Hite became known for assuring women worldwide that penetrative sex is not the way to orgasm for women. Before Hite, many women faked their orgasms. After Hite there was a little less faking. However, it was Dodson who taught American women how to masturbate.
Dodson started out as an artist, she debuted in the late 1960s with drawings of couples making love. That went well. For a second exhibition she decided to invite friends to her studio to masturbate and draw them. That exhibition was a flop and also marked the end of her career as an artist.
Dodson went on to become an orgasm evangelizer, working with the likes of Annie Sprinkle, and writing a number of top-selling books. She looked very young in old age. Perhaps because of all the masturbation she so passionately promoted? She loved the Hitachi Magic Wand, an vibrator called the Rolls-Royce of sex toys. She organized group sessions for ladies to masturbate together. Each with such a Hitachi (I read somewhere that these sessions were sometimes broadcast live on TV). Her dream was to orchestrate a simultaneous group orgasm, but it was precisely in that orchestration role that she saw objections.
Anyone in Europe who was a little curious – and you know what Zappa said about being curious: “the mainstream comes to you, but you have to go to the underground” – saw Betty Dodson in the 1971 film WR: Mysteries of the Organism (1971) about the influence of Willem ‘orgasmatron’ Reich (1897-1957) on the hippie world.
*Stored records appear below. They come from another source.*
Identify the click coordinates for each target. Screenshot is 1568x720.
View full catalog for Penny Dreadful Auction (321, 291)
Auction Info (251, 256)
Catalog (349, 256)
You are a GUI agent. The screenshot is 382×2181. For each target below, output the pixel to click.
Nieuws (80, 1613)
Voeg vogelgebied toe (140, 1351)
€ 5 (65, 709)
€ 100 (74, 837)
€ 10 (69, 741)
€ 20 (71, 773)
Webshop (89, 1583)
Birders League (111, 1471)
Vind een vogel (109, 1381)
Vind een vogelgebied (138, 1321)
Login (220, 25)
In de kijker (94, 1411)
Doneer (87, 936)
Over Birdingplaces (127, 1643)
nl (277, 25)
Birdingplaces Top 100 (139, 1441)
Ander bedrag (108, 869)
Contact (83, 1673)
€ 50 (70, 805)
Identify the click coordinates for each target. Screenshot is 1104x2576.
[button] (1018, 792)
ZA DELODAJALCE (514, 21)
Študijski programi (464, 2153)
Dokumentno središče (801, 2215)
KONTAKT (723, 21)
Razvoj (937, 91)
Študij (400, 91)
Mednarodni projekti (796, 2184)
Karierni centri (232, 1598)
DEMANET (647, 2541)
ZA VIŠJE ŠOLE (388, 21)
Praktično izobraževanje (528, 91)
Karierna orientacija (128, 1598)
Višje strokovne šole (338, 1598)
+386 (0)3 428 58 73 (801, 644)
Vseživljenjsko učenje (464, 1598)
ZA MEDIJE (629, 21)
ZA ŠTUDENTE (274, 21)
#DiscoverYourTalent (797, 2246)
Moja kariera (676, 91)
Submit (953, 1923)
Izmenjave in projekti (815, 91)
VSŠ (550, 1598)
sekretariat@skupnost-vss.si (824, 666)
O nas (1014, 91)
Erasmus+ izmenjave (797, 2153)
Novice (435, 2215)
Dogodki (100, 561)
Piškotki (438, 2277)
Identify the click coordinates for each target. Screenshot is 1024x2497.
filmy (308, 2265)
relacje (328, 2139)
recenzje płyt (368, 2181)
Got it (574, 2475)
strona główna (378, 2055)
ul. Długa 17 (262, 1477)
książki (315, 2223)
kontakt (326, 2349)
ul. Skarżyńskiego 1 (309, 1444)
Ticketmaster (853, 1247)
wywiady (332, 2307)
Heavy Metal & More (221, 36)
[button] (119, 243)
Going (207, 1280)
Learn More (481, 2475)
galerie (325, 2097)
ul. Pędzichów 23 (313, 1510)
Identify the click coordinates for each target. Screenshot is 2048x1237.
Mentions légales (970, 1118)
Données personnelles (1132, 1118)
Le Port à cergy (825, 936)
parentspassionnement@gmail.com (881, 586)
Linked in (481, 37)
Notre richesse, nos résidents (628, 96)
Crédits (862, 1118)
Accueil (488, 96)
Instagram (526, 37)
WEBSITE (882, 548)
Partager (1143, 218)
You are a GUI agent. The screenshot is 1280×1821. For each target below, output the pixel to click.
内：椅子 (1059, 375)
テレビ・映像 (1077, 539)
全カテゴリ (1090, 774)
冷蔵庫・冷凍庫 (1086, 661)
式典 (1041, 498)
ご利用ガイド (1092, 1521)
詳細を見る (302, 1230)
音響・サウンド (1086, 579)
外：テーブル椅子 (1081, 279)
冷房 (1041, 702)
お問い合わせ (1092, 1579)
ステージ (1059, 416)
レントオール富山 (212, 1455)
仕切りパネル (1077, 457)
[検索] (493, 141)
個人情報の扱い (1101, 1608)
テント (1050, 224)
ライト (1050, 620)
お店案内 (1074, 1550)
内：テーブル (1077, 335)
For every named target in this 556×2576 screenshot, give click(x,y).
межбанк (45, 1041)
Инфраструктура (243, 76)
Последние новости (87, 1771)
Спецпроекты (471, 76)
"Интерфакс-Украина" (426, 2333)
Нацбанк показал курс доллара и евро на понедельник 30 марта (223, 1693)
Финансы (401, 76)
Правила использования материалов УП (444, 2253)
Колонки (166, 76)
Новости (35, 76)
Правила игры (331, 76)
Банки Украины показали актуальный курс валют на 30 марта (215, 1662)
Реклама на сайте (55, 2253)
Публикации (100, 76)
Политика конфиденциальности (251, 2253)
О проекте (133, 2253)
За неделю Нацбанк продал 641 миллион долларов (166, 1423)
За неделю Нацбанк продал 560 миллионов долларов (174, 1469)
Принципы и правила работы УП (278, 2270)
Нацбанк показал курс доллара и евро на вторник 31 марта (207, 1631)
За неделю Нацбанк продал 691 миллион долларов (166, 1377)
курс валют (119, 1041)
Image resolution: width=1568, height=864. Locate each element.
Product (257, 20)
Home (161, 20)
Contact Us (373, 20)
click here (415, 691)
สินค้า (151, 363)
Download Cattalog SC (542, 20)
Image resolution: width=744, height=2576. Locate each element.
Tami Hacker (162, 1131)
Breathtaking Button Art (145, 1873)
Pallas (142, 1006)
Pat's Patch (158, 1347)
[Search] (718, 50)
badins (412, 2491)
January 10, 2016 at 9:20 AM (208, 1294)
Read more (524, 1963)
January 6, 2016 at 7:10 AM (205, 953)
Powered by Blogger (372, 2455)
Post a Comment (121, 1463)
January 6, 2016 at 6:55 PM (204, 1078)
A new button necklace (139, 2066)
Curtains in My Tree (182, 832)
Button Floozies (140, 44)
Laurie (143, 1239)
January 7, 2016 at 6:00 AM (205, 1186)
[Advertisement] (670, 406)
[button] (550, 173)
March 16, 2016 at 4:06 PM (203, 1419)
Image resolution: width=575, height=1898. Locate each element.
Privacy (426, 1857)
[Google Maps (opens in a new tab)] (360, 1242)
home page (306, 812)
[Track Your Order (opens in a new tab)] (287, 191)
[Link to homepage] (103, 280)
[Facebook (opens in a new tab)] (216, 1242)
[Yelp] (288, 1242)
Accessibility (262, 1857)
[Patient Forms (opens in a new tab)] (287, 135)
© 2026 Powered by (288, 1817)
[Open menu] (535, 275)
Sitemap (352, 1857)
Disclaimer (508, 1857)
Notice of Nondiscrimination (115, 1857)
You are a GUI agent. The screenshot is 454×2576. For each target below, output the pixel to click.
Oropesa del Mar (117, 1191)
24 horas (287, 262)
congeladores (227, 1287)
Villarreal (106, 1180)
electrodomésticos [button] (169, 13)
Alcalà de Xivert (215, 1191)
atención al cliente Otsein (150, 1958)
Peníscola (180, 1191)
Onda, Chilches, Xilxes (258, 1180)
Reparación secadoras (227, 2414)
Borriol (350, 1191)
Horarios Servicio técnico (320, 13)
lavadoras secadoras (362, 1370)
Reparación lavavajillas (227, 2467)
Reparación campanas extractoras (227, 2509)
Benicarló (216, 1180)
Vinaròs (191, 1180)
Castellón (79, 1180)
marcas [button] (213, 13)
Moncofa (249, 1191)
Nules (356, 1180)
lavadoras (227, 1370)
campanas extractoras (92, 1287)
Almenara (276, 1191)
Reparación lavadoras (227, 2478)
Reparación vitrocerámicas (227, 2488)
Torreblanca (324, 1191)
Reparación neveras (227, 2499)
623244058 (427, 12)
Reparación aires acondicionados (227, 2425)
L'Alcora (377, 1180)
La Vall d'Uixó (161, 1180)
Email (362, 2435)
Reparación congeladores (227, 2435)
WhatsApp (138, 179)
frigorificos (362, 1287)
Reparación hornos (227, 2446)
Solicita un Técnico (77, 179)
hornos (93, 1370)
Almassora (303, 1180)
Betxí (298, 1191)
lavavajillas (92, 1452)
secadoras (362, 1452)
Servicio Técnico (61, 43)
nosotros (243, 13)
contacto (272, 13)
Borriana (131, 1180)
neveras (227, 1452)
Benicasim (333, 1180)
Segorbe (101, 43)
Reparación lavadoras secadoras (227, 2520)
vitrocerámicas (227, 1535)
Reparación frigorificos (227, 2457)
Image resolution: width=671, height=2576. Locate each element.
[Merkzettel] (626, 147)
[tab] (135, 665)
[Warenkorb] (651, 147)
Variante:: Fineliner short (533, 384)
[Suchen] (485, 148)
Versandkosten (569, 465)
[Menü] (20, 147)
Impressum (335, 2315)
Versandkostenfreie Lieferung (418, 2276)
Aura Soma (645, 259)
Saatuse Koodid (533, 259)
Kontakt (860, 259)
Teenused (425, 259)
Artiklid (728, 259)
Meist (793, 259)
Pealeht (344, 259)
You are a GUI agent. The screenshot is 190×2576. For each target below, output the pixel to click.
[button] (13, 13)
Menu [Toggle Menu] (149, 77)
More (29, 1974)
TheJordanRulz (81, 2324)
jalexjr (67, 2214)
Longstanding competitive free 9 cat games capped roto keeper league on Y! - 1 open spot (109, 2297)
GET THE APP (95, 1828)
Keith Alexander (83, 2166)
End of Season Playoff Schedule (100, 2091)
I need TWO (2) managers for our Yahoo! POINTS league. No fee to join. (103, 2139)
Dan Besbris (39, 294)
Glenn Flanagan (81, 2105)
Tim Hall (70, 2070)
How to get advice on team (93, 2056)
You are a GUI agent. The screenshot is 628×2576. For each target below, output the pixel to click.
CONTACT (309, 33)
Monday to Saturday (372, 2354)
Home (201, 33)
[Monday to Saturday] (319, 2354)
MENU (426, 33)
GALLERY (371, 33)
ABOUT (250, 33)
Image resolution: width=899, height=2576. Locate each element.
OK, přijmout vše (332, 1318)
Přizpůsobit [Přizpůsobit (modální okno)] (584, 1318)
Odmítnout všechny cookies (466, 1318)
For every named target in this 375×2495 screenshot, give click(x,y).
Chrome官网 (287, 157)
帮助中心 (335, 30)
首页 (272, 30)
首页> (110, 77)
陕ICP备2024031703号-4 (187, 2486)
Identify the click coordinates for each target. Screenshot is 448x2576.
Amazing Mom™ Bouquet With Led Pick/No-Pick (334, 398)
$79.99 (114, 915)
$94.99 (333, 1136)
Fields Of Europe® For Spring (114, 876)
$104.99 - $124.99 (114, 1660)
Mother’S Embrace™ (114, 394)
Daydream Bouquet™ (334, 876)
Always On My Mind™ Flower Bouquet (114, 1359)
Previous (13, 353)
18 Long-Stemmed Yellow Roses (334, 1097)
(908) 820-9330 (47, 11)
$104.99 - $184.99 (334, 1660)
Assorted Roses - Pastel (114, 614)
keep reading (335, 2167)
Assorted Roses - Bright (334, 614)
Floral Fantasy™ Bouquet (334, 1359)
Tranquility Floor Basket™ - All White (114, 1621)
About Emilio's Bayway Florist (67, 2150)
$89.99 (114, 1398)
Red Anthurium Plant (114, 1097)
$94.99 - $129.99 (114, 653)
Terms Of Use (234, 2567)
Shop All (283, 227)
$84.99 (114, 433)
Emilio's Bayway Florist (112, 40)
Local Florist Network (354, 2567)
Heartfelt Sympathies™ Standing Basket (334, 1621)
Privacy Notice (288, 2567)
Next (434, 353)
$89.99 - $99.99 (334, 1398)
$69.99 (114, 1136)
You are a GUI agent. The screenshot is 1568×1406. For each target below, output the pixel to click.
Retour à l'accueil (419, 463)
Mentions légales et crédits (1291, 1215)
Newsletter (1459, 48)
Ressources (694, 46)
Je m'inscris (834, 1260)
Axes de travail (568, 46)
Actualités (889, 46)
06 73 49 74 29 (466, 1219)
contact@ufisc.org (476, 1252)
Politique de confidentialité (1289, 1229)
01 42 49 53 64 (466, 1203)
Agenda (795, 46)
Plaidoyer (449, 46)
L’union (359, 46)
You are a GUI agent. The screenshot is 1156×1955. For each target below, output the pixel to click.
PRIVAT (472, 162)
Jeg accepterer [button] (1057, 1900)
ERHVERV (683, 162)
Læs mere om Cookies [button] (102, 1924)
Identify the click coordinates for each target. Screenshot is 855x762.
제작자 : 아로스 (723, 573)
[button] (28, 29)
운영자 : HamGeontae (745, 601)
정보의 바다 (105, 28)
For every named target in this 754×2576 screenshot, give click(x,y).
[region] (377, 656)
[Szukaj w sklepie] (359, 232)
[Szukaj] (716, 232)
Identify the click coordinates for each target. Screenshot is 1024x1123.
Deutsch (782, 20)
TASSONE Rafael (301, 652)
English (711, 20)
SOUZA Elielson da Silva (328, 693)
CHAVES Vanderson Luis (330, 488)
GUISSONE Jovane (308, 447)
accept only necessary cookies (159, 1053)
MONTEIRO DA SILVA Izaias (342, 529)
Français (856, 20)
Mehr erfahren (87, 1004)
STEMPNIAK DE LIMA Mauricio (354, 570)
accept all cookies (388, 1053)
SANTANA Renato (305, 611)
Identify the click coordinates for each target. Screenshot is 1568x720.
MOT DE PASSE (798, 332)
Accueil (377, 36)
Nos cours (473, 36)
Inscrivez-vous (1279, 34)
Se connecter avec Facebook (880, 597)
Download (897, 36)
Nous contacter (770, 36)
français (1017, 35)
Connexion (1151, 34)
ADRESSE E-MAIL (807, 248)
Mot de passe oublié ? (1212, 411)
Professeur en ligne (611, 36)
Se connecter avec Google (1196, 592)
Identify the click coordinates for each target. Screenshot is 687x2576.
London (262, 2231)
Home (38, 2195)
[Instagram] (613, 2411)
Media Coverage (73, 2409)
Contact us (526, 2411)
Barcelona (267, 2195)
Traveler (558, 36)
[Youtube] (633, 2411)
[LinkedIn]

There she talked about her erotic drawings.
Betty Dodson belongs to a movement within feminism called sex-positive feminism. It is a movement that I became familiar with via the work of Camille Paglia, an American academic who made the world a smarter place in 1990 with her book Sexual Personae.
Sex-positive thinkers have a positive attitude towards, for example, porn, sex work and sexting.
In that sense I am also sex positive.
But.
If you fully agree that sex is a good thing, you can only decide, as some feminists do, that rape is not about sex, for example.
They reason for this is, and I quote, The Evolution of Human Sexuality (1979) by Donald Symons, a fantastic book:
“The notion that rape is not sexually motivated” [may be due to the fact that] “part of the modernization of sex is the belief that sex is a good thing; yet almost everyone agrees that rape is a bad thing, and one way of eliminating the threat of cognitive dissonance is to deny that rape is sex.”
Sex can be a very beautiful thing indeed. But sex can also be very ugly.
Most of all, sex is often a bit disruptive. And having come to this point in a discourse like this, I like to say it with Schopenhauer who famously said that “sex is a malevolent demon.”